I’m in the middle of cooking. I’m baking a pie, making a dip, mulling some wine, and procrastinating putting up party decorations. The videos I had made from my grandparents’ 50th wedding anniversary are picked up, waiting for wrapping, I have eighteen million presents for one sister and zero for the other, and my dad, apparently, is getting an IOU for a VHS > DVD transfer of a football game from 1995, since Katsu and I never got around to learning how to use that encoder thinjmajig.

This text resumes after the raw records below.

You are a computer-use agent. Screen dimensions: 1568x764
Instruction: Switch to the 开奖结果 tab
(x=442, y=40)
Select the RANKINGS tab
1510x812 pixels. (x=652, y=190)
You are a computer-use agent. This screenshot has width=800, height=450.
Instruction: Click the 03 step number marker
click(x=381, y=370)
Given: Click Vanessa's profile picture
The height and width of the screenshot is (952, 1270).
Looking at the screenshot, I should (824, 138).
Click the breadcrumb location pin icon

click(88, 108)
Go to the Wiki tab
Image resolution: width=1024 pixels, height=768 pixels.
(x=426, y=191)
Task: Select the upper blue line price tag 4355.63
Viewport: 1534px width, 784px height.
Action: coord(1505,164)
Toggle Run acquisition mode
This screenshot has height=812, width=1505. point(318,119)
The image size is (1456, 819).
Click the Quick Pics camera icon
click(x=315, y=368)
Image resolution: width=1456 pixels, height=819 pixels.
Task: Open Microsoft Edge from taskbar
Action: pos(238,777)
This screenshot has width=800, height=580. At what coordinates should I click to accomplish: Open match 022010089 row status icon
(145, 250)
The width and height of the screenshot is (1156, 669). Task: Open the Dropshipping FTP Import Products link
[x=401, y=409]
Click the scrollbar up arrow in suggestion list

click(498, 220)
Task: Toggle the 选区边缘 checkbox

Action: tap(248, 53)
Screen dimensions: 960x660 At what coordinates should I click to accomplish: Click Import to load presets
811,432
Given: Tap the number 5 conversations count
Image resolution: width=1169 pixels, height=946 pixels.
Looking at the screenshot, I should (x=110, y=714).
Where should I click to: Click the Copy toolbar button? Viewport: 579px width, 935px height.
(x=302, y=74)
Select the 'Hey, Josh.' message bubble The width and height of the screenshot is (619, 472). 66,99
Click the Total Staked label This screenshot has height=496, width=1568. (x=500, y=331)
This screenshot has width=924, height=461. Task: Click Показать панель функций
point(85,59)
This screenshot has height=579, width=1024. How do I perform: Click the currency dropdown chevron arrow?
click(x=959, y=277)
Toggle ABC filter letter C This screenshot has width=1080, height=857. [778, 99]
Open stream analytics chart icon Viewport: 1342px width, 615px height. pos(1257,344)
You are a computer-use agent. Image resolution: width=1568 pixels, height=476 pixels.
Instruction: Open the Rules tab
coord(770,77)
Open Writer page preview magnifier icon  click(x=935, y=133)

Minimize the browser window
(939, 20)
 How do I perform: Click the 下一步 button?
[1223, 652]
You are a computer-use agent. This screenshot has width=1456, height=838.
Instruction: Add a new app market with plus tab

Last year, this would have freaked me out that I had no presents for half my family, that I had not a single present for a single one of my friends. I would have been frantically dashing from store to store spending money hand over fist on crap that nobody needs. Last year, in fact, I took off from work early and spent a frantic three hours running – RUNNING – up and down Mass Ave with tears streaming down my face because I couldn’t find a good gift for my mother. I wound up in a bar swilling pomenegranate martinis and debating throwing myself into the river. I was the coproducer of a major PBS documentary that was mere weeks from airing, and the pressure was staggering – so much so that on December 26 I had a complete breakdown, packed up my gifts from under the tree, and gave my entire family the kind of screaming-at they hadn’t seen since my early teens.
Instead, I’m sitting calmly, listening to acoustic guitar Christmas carols, procrastinating, and drinking wine.
Even with the upheaval of the new job and the recent family strains, and even without the cache of a big title on a bigger film – dude, I am so fucking glad it’s not last year.